## Task details
Repeat the lines below exactly as written, please, from the line with "Krippenwelten (1022, 52)" to the line with "Nosotros (1539, 16)", both lines included, and no others.

## Data extracts
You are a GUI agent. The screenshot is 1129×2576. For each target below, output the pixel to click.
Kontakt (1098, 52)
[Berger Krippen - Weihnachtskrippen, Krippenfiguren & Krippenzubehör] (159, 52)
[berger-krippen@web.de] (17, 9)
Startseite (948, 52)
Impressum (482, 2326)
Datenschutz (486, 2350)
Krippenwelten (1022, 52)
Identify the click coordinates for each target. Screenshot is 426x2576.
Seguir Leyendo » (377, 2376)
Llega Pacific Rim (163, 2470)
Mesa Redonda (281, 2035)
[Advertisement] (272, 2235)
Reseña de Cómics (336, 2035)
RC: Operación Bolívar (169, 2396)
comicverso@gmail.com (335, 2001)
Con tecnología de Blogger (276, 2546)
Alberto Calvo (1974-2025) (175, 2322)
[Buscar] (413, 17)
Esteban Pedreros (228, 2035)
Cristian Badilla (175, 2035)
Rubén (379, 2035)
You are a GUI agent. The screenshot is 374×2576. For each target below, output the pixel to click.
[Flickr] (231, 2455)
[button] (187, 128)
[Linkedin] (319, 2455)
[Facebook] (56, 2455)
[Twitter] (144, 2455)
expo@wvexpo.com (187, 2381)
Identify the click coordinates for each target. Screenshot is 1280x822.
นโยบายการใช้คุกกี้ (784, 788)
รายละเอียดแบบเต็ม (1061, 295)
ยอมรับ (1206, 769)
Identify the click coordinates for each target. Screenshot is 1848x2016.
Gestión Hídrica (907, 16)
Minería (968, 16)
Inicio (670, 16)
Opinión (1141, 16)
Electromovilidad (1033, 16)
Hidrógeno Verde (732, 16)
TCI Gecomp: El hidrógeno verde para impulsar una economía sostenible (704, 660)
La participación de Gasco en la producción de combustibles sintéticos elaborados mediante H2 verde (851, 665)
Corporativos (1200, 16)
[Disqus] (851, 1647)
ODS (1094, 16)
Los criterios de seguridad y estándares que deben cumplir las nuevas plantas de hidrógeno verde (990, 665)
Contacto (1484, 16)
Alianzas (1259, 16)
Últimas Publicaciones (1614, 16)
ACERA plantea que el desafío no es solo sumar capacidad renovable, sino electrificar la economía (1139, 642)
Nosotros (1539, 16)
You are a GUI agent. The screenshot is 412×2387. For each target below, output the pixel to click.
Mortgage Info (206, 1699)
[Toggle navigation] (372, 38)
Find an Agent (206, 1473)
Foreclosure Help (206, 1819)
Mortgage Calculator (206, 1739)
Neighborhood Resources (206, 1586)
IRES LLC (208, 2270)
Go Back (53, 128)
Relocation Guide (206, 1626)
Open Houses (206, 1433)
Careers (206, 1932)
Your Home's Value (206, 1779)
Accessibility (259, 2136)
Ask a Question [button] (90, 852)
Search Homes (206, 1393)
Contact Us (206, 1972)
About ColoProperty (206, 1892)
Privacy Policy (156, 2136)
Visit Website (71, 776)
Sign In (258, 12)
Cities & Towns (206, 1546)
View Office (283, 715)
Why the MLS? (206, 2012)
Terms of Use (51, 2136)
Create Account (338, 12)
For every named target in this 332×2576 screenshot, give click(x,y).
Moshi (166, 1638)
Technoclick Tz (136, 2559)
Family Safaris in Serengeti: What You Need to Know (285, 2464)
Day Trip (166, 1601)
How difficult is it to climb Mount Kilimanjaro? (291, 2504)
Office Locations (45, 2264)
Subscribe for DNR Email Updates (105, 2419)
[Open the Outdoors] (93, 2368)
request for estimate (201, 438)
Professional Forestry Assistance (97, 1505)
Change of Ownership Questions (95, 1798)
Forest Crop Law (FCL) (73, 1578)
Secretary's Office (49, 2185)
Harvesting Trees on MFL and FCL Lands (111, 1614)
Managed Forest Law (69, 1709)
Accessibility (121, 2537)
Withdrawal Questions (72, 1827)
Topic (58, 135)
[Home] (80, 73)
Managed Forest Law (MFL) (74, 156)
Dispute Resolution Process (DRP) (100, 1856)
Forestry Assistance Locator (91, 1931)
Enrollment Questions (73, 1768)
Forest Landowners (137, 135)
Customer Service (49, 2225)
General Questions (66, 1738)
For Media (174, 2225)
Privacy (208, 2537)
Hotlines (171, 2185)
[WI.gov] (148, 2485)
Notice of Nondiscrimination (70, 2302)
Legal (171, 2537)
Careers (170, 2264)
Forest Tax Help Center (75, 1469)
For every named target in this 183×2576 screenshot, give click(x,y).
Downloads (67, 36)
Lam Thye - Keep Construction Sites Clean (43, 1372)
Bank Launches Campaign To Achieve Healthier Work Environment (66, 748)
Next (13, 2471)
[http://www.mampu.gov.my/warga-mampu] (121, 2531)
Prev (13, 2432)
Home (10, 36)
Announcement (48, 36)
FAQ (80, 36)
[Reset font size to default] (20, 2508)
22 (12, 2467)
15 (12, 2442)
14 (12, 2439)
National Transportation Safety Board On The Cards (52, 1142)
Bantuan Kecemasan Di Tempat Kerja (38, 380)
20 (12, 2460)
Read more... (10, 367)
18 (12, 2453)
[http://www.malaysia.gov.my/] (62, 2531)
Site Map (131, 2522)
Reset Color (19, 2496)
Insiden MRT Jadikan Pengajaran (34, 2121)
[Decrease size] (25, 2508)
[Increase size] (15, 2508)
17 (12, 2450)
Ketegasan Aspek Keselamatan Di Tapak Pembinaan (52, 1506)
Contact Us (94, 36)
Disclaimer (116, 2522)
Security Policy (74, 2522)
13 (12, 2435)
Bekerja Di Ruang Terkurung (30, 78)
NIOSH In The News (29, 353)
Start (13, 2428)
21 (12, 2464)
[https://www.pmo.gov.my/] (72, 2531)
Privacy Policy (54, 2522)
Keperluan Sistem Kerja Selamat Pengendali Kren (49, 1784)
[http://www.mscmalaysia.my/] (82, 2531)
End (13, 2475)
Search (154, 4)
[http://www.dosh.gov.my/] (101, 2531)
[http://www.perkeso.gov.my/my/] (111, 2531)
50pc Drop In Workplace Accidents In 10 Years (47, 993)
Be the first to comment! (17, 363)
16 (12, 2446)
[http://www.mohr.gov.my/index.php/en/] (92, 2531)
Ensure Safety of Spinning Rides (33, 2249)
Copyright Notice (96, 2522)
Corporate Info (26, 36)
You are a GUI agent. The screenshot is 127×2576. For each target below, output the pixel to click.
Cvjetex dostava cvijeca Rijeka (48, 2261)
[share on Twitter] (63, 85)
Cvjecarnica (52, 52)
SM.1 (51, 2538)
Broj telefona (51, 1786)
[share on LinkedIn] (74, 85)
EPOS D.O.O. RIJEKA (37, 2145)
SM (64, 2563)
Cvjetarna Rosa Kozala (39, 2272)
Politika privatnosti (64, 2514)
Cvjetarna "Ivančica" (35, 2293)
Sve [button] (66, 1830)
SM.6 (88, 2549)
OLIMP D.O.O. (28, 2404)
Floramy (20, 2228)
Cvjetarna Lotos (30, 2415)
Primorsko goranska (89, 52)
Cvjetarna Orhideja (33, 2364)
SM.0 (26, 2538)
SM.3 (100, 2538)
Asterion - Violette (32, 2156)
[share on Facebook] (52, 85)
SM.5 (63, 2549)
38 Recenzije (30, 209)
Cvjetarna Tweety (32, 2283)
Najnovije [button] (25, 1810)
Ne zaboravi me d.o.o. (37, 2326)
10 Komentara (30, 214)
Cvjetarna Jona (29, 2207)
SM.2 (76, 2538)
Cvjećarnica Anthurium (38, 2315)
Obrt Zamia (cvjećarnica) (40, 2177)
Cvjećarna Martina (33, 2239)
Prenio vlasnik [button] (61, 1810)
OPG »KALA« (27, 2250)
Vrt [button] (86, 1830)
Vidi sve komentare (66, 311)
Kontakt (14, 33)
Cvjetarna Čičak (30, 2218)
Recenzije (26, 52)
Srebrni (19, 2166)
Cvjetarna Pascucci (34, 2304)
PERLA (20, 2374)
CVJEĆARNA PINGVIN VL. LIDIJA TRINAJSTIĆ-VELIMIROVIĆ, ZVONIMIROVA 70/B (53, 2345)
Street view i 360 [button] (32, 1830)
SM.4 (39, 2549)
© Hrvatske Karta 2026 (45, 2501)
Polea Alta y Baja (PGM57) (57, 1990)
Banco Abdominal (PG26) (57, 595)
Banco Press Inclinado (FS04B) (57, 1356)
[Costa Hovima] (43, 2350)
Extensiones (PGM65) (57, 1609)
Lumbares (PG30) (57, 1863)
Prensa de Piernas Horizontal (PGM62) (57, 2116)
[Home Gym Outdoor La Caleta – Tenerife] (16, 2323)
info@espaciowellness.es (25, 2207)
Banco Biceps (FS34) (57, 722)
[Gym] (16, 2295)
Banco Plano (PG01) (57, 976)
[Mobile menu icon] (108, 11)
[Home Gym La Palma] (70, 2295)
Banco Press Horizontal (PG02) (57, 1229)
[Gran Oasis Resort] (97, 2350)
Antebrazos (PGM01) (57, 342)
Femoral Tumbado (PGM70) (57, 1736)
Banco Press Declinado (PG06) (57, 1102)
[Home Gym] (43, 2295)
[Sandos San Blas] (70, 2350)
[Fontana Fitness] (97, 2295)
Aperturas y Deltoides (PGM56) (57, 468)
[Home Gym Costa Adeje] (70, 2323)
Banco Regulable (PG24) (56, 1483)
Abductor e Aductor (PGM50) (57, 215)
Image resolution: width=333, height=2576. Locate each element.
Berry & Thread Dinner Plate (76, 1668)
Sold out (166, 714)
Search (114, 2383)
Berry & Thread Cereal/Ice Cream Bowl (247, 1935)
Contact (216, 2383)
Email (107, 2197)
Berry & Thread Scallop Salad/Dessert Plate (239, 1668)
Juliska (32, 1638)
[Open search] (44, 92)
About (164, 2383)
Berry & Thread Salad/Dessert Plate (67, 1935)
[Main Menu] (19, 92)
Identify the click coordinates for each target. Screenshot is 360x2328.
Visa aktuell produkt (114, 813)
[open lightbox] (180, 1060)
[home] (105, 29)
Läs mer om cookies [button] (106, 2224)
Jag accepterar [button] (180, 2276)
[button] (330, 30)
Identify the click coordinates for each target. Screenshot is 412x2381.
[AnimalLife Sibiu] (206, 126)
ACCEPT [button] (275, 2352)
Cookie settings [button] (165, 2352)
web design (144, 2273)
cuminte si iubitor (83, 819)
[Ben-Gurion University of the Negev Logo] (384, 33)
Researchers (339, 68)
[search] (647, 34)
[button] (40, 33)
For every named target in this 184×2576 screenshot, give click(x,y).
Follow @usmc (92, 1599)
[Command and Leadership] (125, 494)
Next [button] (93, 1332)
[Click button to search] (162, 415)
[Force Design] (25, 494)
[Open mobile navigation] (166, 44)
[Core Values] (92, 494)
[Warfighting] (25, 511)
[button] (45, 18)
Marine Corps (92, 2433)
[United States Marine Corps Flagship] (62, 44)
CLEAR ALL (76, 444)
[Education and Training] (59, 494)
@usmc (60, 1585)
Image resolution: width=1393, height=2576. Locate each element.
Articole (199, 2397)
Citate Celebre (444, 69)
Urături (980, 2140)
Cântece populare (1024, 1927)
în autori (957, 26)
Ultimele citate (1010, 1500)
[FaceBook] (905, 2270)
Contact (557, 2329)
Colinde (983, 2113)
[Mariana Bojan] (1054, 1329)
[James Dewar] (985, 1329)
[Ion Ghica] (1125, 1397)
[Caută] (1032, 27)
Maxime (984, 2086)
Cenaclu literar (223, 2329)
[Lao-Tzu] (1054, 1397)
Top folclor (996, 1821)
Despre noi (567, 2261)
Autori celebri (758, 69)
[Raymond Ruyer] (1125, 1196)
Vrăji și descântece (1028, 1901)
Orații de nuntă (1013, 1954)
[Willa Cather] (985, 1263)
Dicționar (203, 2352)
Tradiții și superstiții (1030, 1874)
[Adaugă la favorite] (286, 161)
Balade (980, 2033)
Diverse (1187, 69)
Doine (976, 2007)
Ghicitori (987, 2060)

## Solution to this problem
Krippenwelten (1022, 52)
Identify the click coordinates for each target. Screenshot is 426x2576.
Seguir Leyendo » (377, 2376)
Llega Pacific Rim (163, 2470)
Mesa Redonda (281, 2035)
[Advertisement] (272, 2235)
Reseña de Cómics (336, 2035)
RC: Operación Bolívar (169, 2396)
comicverso@gmail.com (335, 2001)
Con tecnología de Blogger (276, 2546)
Alberto Calvo (1974-2025) (175, 2322)
[Buscar] (413, 17)
Esteban Pedreros (228, 2035)
Cristian Badilla (175, 2035)
Rubén (379, 2035)
You are a GUI agent. The screenshot is 374×2576. For each target below, output the pixel to click.
[Flickr] (231, 2455)
[button] (187, 128)
[Linkedin] (319, 2455)
[Facebook] (56, 2455)
[Twitter] (144, 2455)
expo@wvexpo.com (187, 2381)
Identify the click coordinates for each target. Screenshot is 1280x822.
นโยบายการใช้คุกกี้ (784, 788)
รายละเอียดแบบเต็ม (1061, 295)
ยอมรับ (1206, 769)
Identify the click coordinates for each target. Screenshot is 1848x2016.
Gestión Hídrica (907, 16)
Minería (968, 16)
Inicio (670, 16)
Opinión (1141, 16)
Electromovilidad (1033, 16)
Hidrógeno Verde (732, 16)
TCI Gecomp: El hidrógeno verde para impulsar una economía sostenible (704, 660)
La participación de Gasco en la producción de combustibles sintéticos elaborados mediante H2 verde (851, 665)
Corporativos (1200, 16)
[Disqus] (851, 1647)
ODS (1094, 16)
Los criterios de seguridad y estándares que deben cumplir las nuevas plantas de hidrógeno verde (990, 665)
Contacto (1484, 16)
Alianzas (1259, 16)
Últimas Publicaciones (1614, 16)
ACERA plantea que el desafío no es solo sumar capacidad renovable, sino electrificar la economía (1139, 642)
Nosotros (1539, 16)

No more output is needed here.